Problem statement> Once the line containing "You are a computer-use" is found in the records below, return it and each following line exactly, up to and including the line containing "Image resolution: width=680", and nothing else.

Provided records>
◆ ◆ ◆ ◆

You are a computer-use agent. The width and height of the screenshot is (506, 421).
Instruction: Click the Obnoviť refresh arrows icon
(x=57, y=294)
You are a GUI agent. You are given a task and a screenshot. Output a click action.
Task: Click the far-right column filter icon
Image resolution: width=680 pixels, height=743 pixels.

◆ ◆ ◆ ◆

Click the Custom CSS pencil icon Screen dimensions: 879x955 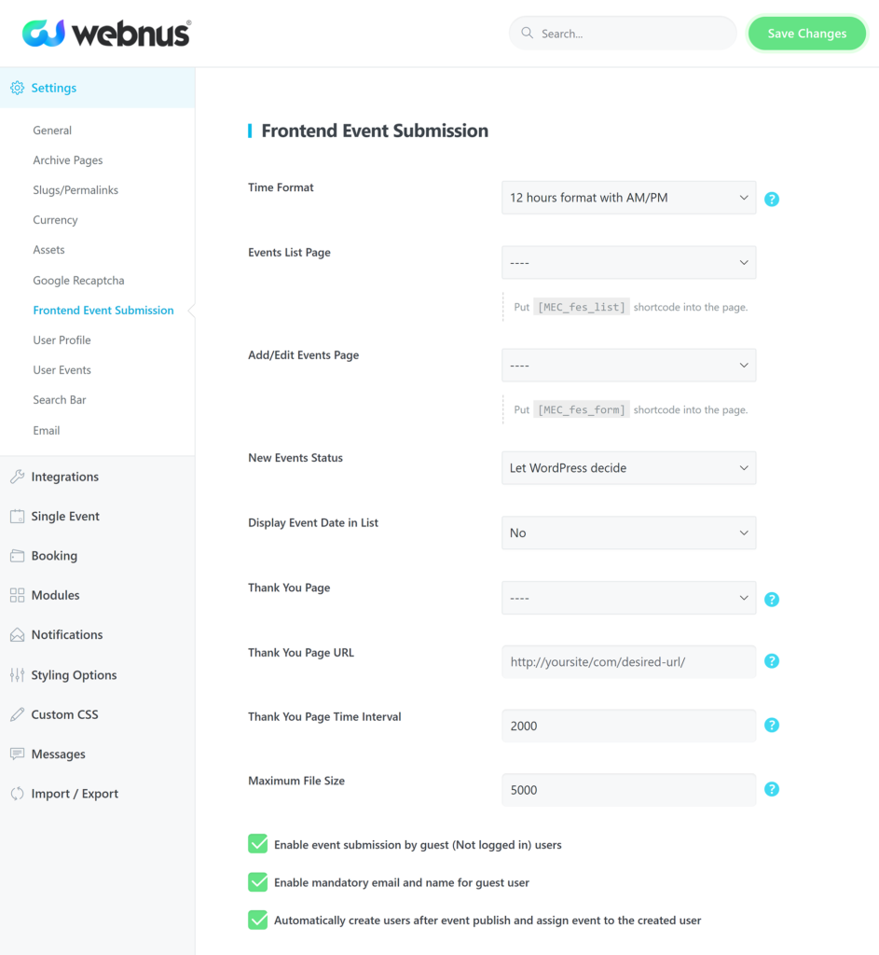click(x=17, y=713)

◆ ◆ ◆ ◆

Answer box>
You are a computer-use agent. The width and height of the screenshot is (506, 421).
Instruction: Click the Obnoviť refresh arrows icon
(x=57, y=294)
You are a GUI agent. You are given a task and a screenshot. Output a click action.
Task: Click the far-right column filter icon
Image resolution: width=680 pixels, height=743 pixels.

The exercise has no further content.